◆ Исходный текст
——

Но что если мы, наоборот, забываем помнить, так как слишком доверяем устройствам и софту (например, накопителям данных, облачным хранилищам и фото-/видеосервисам) в вопросах формирования воспоминаний? Не оказывается ли в таком случае наш горизонт памяти ограничен историей собственного инстаграма, фейсбука, блога? Не теряем ли мы какое-то измерение памяти, когда оцифровываем все наши воспоминания или изначально создаем их в цифровом формате? Более того, до сих пор не разрешена проблема цифрового неравенства — ситуации, при которой часть граждан лишена доступа в интернет или не владеет высоким уровнем цифровой грамотности.
Важным направлением исследований в Digital Memory Studies становится изучение влияния информационного шума на формирование индивидуальных и коллективных мемориальных архивов. Ученые ищут ответы на ряд вопросов: например, корректно ли сейчас говорить о памяти как сложном и часто болезненном процессе работы с прошлым, если стремление к обеспечению комфорта пользователя стало ключевым принципом разработчиков цифровой среды?

——

◆ Фрагмент набора данных
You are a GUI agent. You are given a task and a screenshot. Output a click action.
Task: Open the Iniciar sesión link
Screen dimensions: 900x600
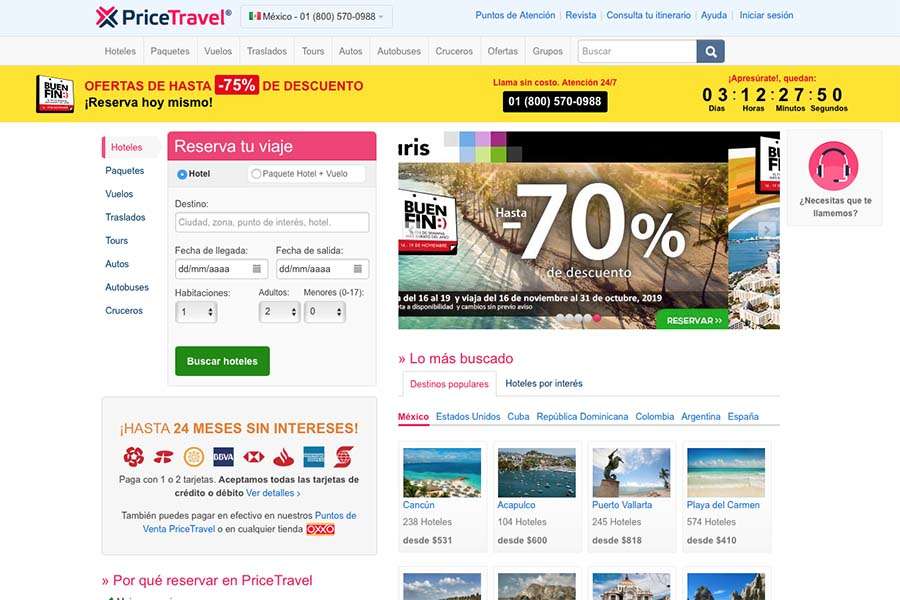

——

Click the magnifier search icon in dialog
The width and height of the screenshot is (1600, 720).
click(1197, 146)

——

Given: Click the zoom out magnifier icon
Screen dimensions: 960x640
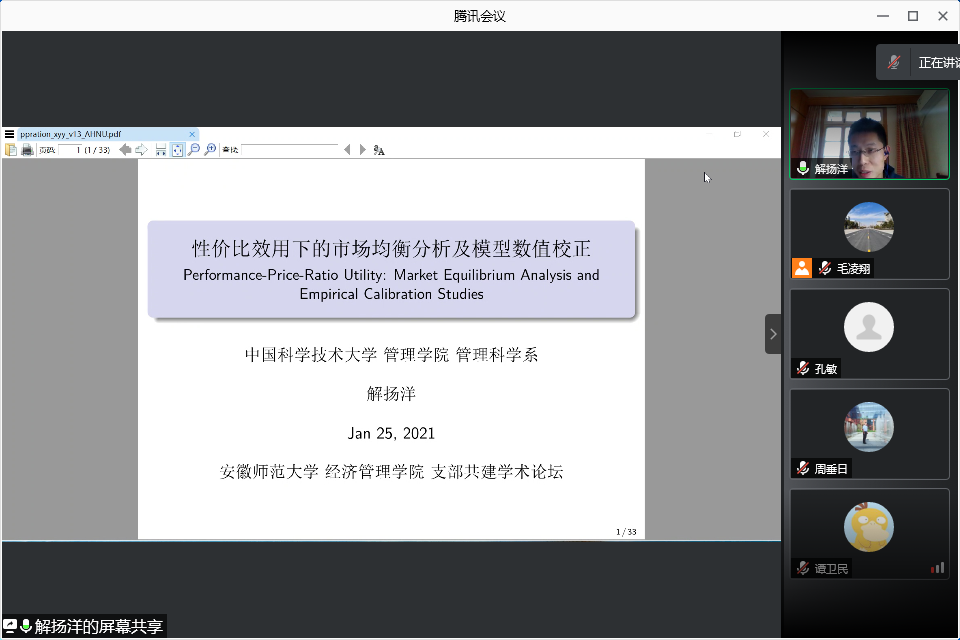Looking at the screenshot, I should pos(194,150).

——

◆ Проверьте себя
a – Ответьте на вопросы по тексту о цифровой памяти:
(i) Какие устройства и софт приведены в тексте как примеры того, чему мы слишком доверяем?
(ii) Как в тексте объясняется, что такое цифровое неравенство?
(iii) Изучение чего названо важным направлением исследований в Digital Memory Studies?
b – Дословно перепишите фрагмент текста о цифровой памяти начиная со слов «Но что если» и до слов «уровнем цифровой грамотности.» включительно.
c – Продолжите текст о цифровой памяти после его последнего предложения.
Записи не связаны с текстом о цифровой памяти.

◆ Ответы к заданиям
a –
(i) Накопители данных, облачные хранилища и фото-/видеосервисы.
(ii) Это ситуация, при которой часть граждан лишена доступа в интернет или не владеет высоким уровнем цифровой грамотности.
(iii) Изучение влияния информационного шума на формирование индивидуальных и коллективных мемориальных архивов.

b –
Но что если мы, наоборот, забываем помнить, так как слишком доверяем устройствам и софту (например, накопителям данных, облачным хранилищам и фото-/видеосервисам) в вопросах формирования воспоминаний? Не оказывается ли в таком случае наш горизонт памяти ограничен историей собственного инстаграма, фейсбука, блога? Не теряем ли мы какое-то измерение памяти, когда оцифровываем все наши воспоминания или изначально создаем их в цифровом формате? Более того, до сих пор не разрешена проблема цифрового неравенства — ситуации, при которой часть граждан лишена доступа в интернет или не владеет высоким уровнем цифровой грамотности.

c –
Многие исследования основаны на гипотезе, которую ученым еще предстоит доказать: результаты цифровой научно-технической революции создали новое инвайронментальное измерение жизни человека. В пользу этой точки зрения говорит то, что уже сегодня множество вполне традиционных антропологических, социальных практик опосредовано опытом работы с устройствами и ПО. Все более частотное внедрение в жизнь 3D-печати, имплантируемых устройств, «носимого» интернета влияет на нашу повседневность. Может показаться, что перечисленные технологии представляют интерес только для гиков, но почти все знакомы с сервисами онлайн-коммуникации (блогами, соцсетями, почтовыми агентами), и это доказывает, что пользовательские навыки взаимодействия определяют качество жизни многих.
Как это работает?
«Право на забвение»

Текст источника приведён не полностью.